Tooele Transcript Bulletin Online Edition           July 20, 2004



Destruction halted at incinerator until alarm cause found

by Karen Lee Scott
Staff Writer

Chemical agent destruction processes at the Tooele Chemical Agent Disposal Facility (TOCDF) have been halted due to detection Saturday of a substance with characteristics of VX nerve agent in a furnace exhaust stack.
Interestingly enough the hubbub may be due to mortar used between some new bricks in a liquid incinerator unit.

In the early morning hours of Saturday, July 17, a chemical agent monitor on the main furnace exhaust stack at the incinerator sensed a material displaying similarities to VX agent. Though VX was not being processed at the time, spent decontamination solution was.

Tim Thomas, acting site project manager for TOCDF, said the solution was certified as being “agent free” before it was put in the liquid incinerator. He said the alarm must have been triggered by something else.

A press release from Deseret Chemical Depot (DCD), the area which encompasses the incinerator, noted that a potential source of the “interferant” could be the new bricks which were installed about a week before the monitor’s alarm sounded.

Thomas said after careful analysis it is believed that the mortar used between the new bricks (which was different than mortar used in the past) may have caused the alarm to sound because the “monitors are extremely sensitive.”
Weeds, perfume and even the smell of onions can set them off according to Chuck Sprague, DCD spokesman.

However because the exact nature of material could not be identified, incinerator officials suspended chemical destruction operations.

Gary McCloskey, EG&G general manager, said “our commitment is to ensure that this facility is operated safely. If any of our systems fail to provide clear and distinct indication of any type of safety issue, we will immediately suspend operations and correct or repair that system.”

EG&G is the private contractor which manages the incinerator operations.

“There was no danger to workers, the community or the environment,” said DCD officials in a press release.
However Jason Groenewold of Families Against Incinerator Risk said, “it seems premature for them to say that” because they don’t even know yet what the substance was.

“They wouldn’t shut down operations if it was just some random interferant,” he said.

Groenewold also wondered why a press release wasn’t issued until Monday afternoon, when the incident occurred Saturday morning.
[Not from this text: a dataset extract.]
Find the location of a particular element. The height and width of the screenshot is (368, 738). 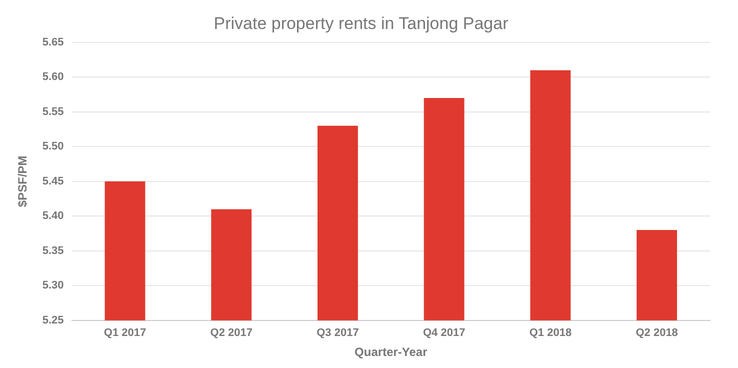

He said that fact made him question “how much faith we can really have in the Army?”

Thomas said he was “very sensitive to that issue” and agreed that the public needs to be notified with the most accurate information as soon as possible. However immediately after the alarm went off, both the DCD Emergency Operations Center and the Tooele County Emergency Management (TCEM) team were notified, he said.

“They did proper notification per protocol,” said Wade Mathews, TCEM spokesman. “Basically it was just a routine alarm notification. No other action was warranted because there was no actual chemical release ... They are really good about notifying us about even the most minute thing.”

Thomas said incinerator personnel and state officials with the Utah Department of Environmental Quality as well as representative from the Centers for Disease control are working together to resolve the stack monitoring interferant issue.

Operations will not resume until the source of Saturday’s detection is determined.